• 資金繰り・経営を改善したい社長向け

    数日前から旅行会社「てるみくらぶ」の経営破綻や、旅行者が被害を被っていることが頻繁に報道されています。

     

    報道によると、この経営破綻したてるみくらぶは、少なくとも3年前から粉飾決算を繰り返しており、しかも決算書は目的別に複数、作成されていたという事でした。

     

    2014年9月期には大幅な赤字で、航空券の仕入や営業にかかった費用を少なく計上することによって、決算書上は黒字にしていました。そして、2016年9月期には、決算書では1億1000万円の営業黒字ではあるけど、実際には15億円以上の赤字に陥っていたと見られるということです。

     

    さらに、融資を受ける銀行、旅行業の更新登録をする観光庁等、提出先によって内容が異なる複数の決算書を作成していたということでした。

     

    粉飾決算をしてもその多くは、赤字決算を黒字決算にして税務申告をしたら、それをそのまま全取引銀行に提出しますが、さらに銀行ごとに決算書を作っていますし、15億円以上の営業赤字を約1億円の黒字にまでしているとなると、かなり手の込んだ悪質な粉飾決算を行っていたようですね。

     

    それにしても、取引銀行がいくつあるか知りませんが、それぞれに作っていたとなると、決算書を作っていた人は結構大変だっただろうなと思います。
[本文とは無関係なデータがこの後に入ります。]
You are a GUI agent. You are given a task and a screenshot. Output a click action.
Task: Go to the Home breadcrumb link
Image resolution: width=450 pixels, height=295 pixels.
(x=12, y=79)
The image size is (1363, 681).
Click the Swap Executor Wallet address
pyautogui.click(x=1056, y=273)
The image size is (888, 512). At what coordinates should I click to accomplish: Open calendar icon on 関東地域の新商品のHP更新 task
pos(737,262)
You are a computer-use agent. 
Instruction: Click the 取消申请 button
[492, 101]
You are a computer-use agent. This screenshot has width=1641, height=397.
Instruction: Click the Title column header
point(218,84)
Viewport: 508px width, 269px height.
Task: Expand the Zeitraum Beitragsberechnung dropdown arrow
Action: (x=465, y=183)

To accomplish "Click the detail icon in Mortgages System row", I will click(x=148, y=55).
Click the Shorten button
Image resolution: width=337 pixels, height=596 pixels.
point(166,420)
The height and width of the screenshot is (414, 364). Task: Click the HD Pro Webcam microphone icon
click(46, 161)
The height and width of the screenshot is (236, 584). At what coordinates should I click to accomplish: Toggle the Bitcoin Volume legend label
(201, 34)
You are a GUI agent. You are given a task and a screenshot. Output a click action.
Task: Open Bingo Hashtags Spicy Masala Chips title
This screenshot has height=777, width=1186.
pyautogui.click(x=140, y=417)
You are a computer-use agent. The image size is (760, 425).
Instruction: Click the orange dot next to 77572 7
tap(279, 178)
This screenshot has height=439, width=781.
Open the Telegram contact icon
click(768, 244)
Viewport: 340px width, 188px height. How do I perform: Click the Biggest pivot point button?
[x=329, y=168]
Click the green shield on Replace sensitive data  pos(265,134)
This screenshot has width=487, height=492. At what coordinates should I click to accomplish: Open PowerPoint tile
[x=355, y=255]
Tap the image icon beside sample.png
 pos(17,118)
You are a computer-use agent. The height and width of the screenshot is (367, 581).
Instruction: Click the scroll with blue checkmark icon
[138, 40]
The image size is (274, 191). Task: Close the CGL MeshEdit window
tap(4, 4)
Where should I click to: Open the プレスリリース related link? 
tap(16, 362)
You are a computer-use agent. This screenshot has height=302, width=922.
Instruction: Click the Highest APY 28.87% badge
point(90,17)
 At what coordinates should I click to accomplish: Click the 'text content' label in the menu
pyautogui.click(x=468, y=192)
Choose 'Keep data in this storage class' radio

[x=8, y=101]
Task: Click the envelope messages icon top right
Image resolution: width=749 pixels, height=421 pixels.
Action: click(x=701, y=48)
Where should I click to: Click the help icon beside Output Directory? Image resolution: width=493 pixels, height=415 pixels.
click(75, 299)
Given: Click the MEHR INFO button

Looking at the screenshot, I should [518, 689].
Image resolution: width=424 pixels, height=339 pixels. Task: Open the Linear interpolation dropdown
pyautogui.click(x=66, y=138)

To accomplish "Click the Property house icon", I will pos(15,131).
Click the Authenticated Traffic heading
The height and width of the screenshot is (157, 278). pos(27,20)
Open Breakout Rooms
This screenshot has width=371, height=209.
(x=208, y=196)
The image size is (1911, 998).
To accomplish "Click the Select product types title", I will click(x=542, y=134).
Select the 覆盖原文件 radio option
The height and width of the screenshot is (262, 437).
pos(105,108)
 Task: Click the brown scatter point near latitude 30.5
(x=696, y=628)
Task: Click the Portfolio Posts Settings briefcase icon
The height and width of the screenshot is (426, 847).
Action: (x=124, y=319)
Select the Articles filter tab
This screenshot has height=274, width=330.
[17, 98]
ただ、かなり粉飾決算に慣れた人が関わっているように感じます。

     

    取引銀行が粉飾を疑っていたかは私には分かりませんが、銀行員も粉飾決算について多少は研修を受けますし、複数年の決算書を並べてみて、利益率などに変化が無いか、同業種の平均と比較してみて明らかにおかしいところがないか、等を参考にしてみますから、ひょっとしたらおかしいなと疑っていたかもしれません。

     

    それに最近では取引先から決算書を提出してもらうと、決算書分析システムに数字を入れていきますので、粉飾が疑われるものについてはチェックがつくようになっています。

     

    しかし、かなり手の込んだ決算書を作られてしまうと、見つけられない事も多いです。それに、絶対に粉飾だと分かるのはかなり少ないでしょうし、「粉飾かな?」と疑っても、社長に「粉飾しているでしょう?」と質問するのは、よほどの自信が無い限りはできません。もし違っていたら大変なことになりますから。

     

    ところでこの事件の影響だと思うのですが、昨日から当社のホームページのアクセス数が異常に増加しています。

     

    訪問して下さった方が見ているページが、「粉飾決算に手を出してしまった、このままでいいのだろうか?」なのですが、「粉飾決算」で上位に出てくることが影響しているようです。

     

    これを読んでくださっている経営者さん、経理担当者さんは、こんなことはしないようにしましょう。